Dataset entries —
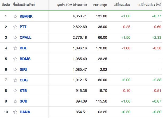This screenshot has height=118, width=167.
Task: Toggle the favorite star for KBANK
Action: (15, 16)
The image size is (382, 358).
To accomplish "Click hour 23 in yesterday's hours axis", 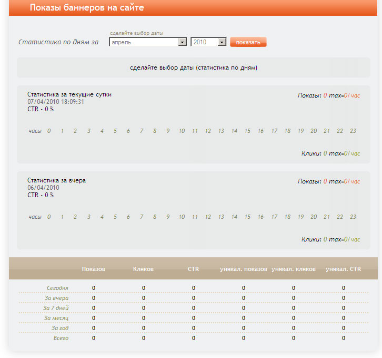I will (353, 217).
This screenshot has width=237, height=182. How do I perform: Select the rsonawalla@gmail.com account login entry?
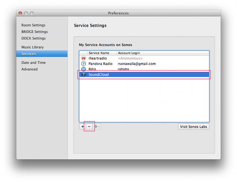pyautogui.click(x=136, y=64)
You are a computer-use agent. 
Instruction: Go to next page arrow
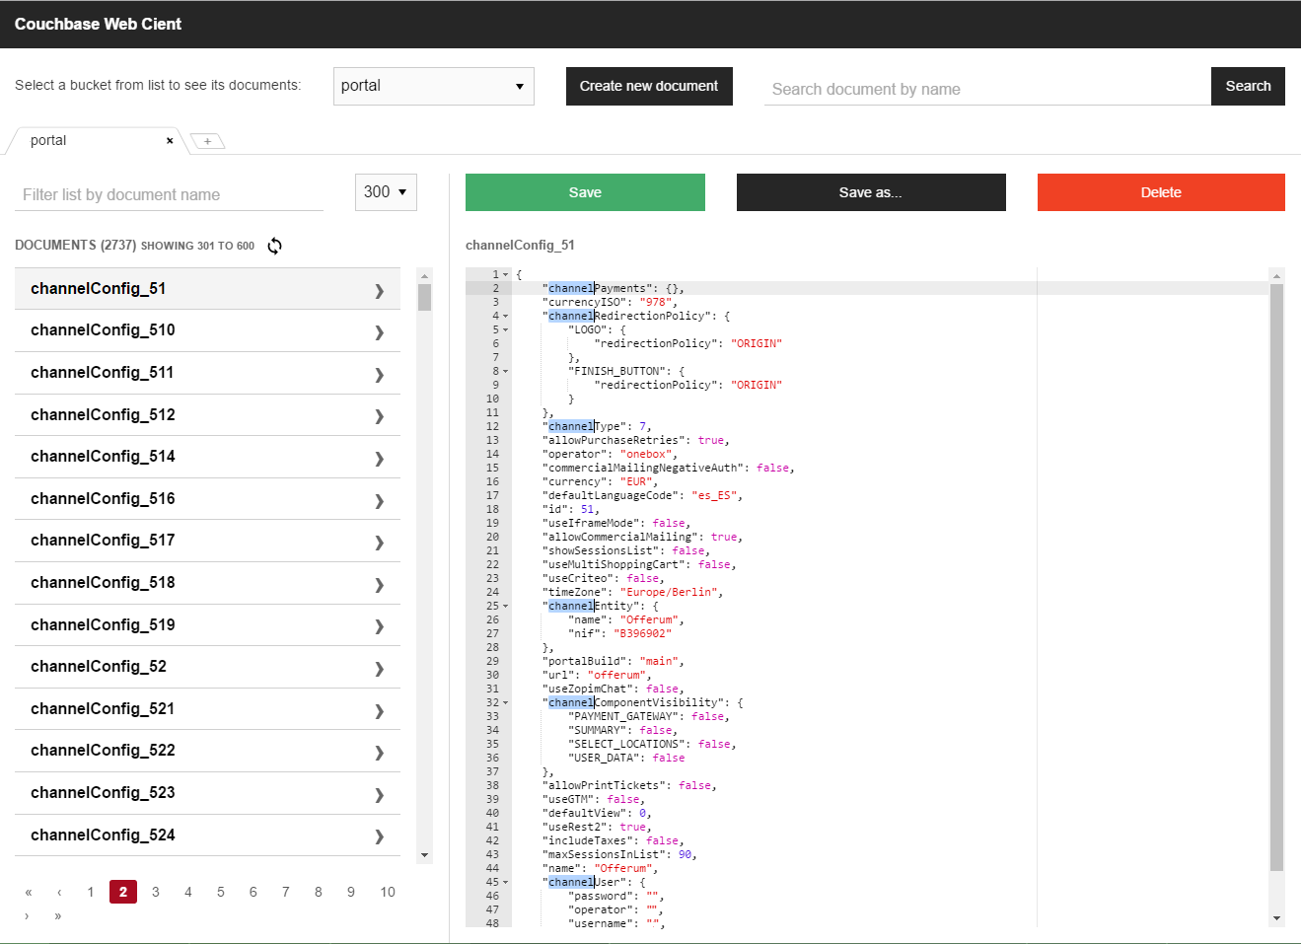[x=27, y=916]
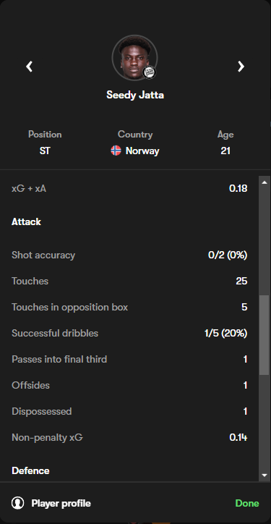
Task: Click the xG + xA stat row
Action: [x=129, y=188]
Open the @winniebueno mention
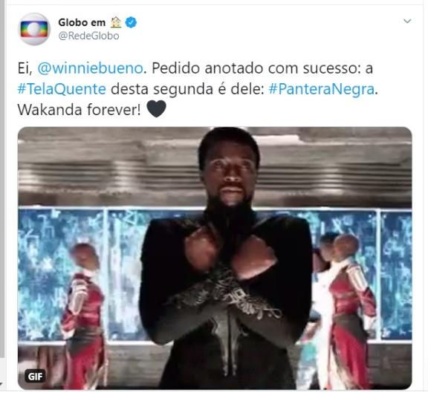Image resolution: width=428 pixels, height=410 pixels. (x=90, y=68)
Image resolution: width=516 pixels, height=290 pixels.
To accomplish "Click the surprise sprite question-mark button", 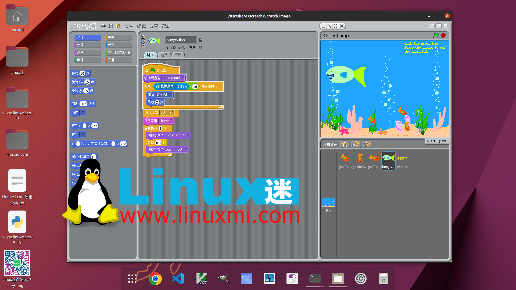I will tap(367, 144).
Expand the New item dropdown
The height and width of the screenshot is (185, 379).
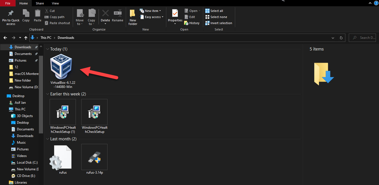point(151,11)
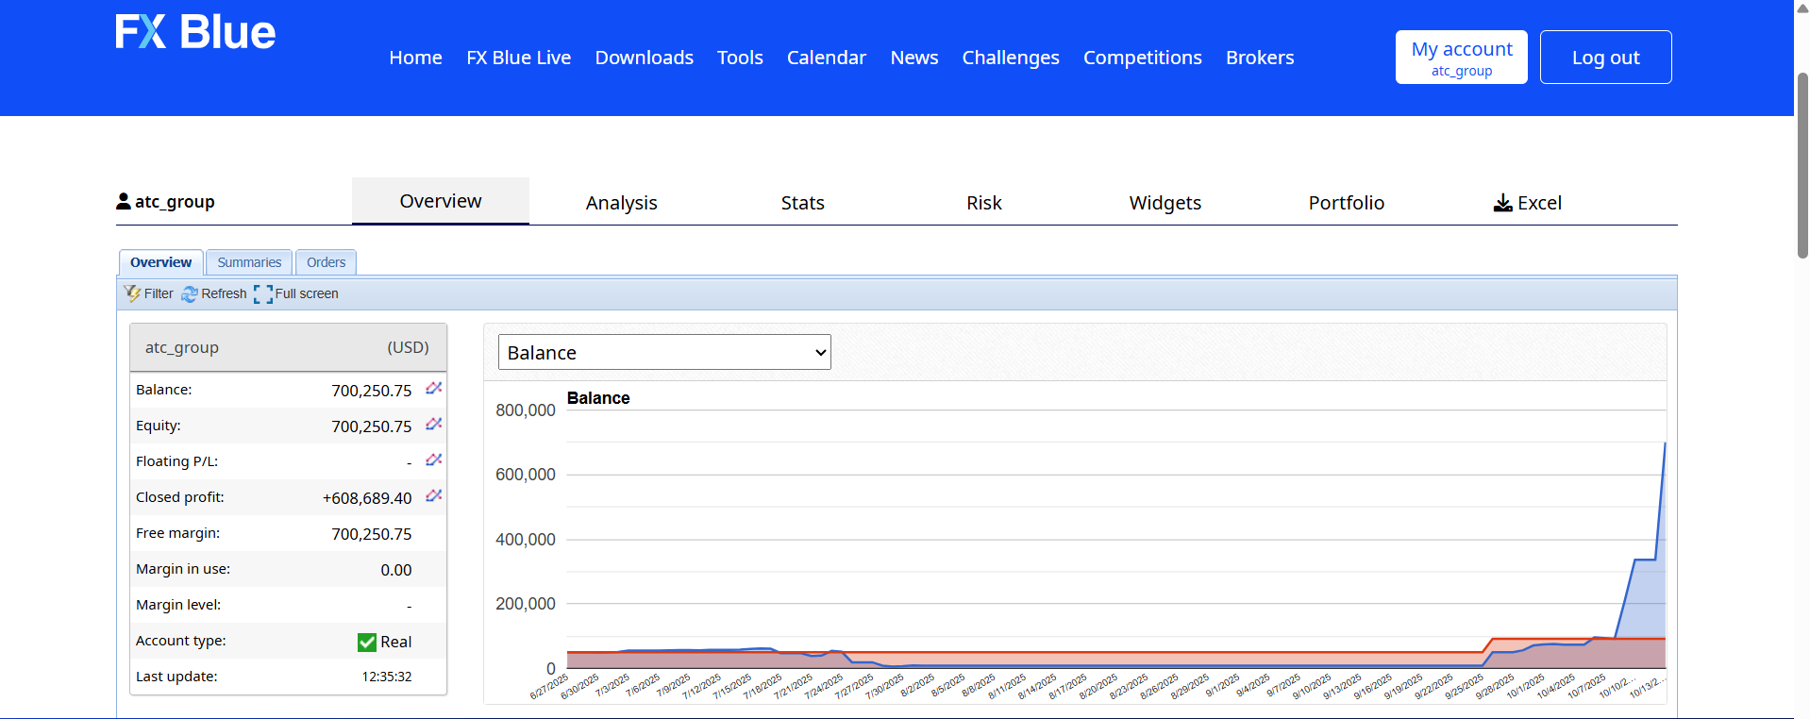
Task: Switch to the Summaries sub-tab
Action: [x=249, y=262]
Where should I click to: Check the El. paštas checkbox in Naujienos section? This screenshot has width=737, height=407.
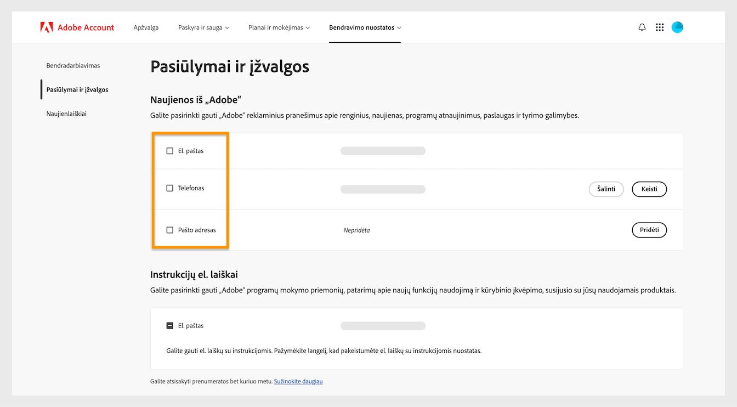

WORK INSTRUCTIONS — Quote the listing word for word, starting with the line that contains "This screenshot has width=237, height=182." and going on through the line that contains "Action: [x=129, y=188]". Leave the pictures out of your answer.

FULL SOLUTION —
This screenshot has width=237, height=182. How do I perform: Select the rsonawalla@gmail.com account login entry?
pyautogui.click(x=136, y=64)
You are a computer-use agent. 
Instruction: Go to next page arrow
[x=27, y=916]
Task: Click the xG + xA stat row
Action: [x=129, y=188]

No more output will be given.